Zazdrość w interesach korzyścią dla klienta

Jeszcze całkiem niedawno Theresa May, podobnie Nigel Farage, zapewniali w swoich wystąpieniach żarliwie o lojalności i partnerstwie ze Stanami Zjednoczonymi. Aż tu nagle, niczym między dwojgiem zakochanych pojawił się ten trzeci.

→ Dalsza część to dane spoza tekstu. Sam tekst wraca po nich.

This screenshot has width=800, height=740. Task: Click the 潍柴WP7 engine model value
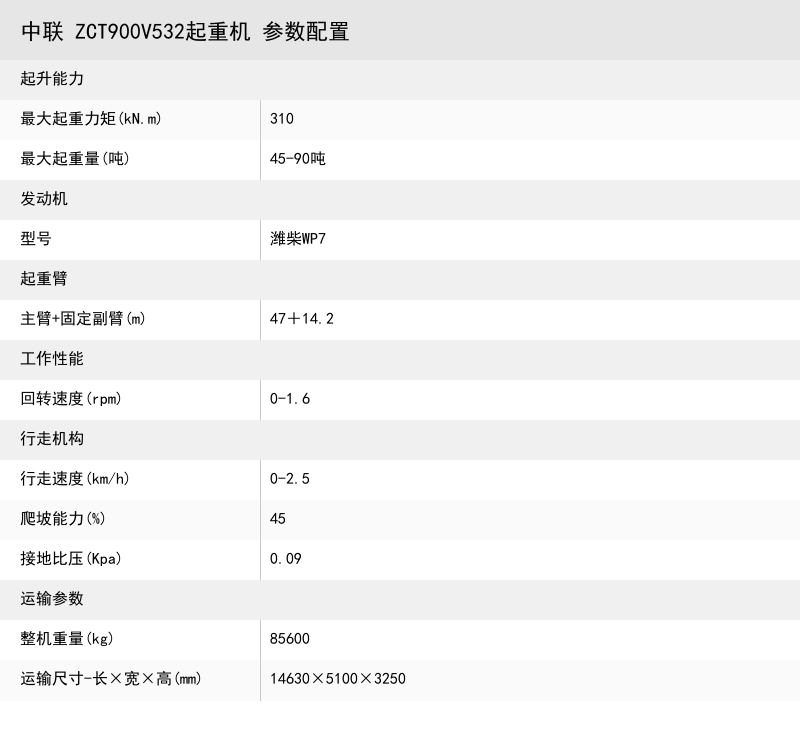pos(300,239)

https://www.youtube.com/watch?v=lld7I4NeBr8

Bezpardonowa, jak zwykle walka o prymat, a ściślej eliminacja wszelkiej konkurencji wobec firm amerykańskich objawiła się żądaniem Donalda Trumpa o wycofanie produktu chińskiego konkurenta – Huawei. Potem przyszła seria kompromitacji wypowiedziami mało dyplomatycznymi. Niemal równolegle zaistniał kolejny zgrzyt w postaci braku zgody strony brytyjskiej na import chlorowanych kurczaków amerykańskich i produktów farmaceutycznych.

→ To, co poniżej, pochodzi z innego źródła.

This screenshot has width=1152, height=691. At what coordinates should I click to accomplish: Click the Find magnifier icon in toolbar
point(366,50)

Chińczycy przezornie przygotowali się na okoliczność twardej walki o rynek i zaproponowali, że gotowi są wyposażyć swoje telefony w system zabezpieczający przed szpiegowaniem, będącym właściwością stosowaną przez Google i Apple. Jako gwarancję tej deklaracji Chińczycy gotowi są podpisać umowę z rządem Wielkiej Brytanii.

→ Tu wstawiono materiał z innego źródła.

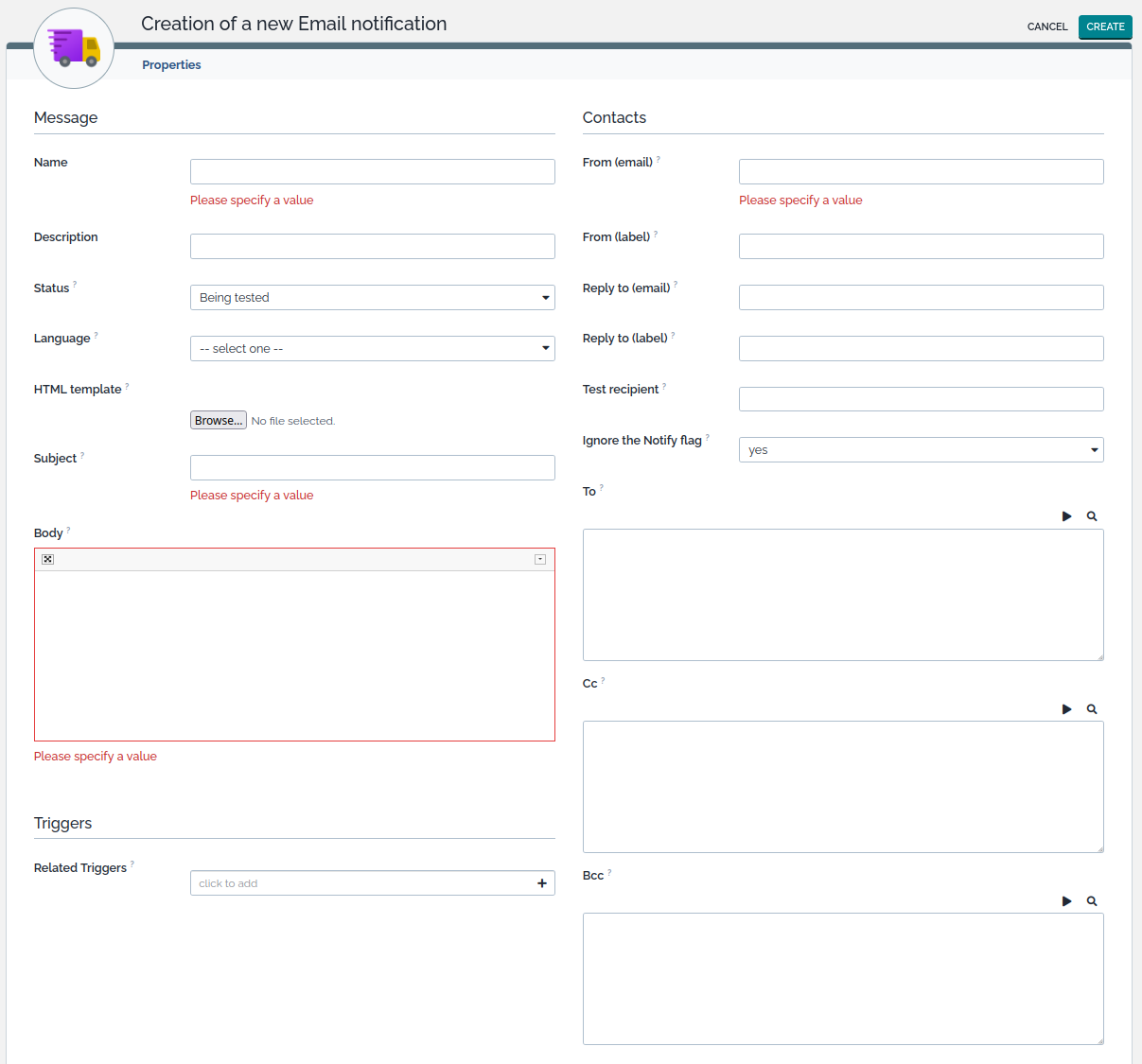Expand the Language select one dropdown

tap(372, 349)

https://www.youtube.com/watch?v=OEzTAueVEgQ

Rząd (jeszcze wielkiej) Brytanii upewnił się, czy amerykańskie firmy akceptują podpisanie takiej umowy. Tego nie znoszą Amerykanie, oni kochają być numerem 1 i mieć wyłączność, choć wszystkim zalecają konkurencyjność i dywersyfikację. Partner za oceanem dostał czarną polewkę, ale zapewnił, że Brytania pożałuje.

Chiński partner wzmocnił swoją pozycję na rynku europejskim. Ciekawe czy Brytania wycofa w tej sytuacji swoje tankowce z Cieśniny Ormuz łagodząc konflikt z Iranem.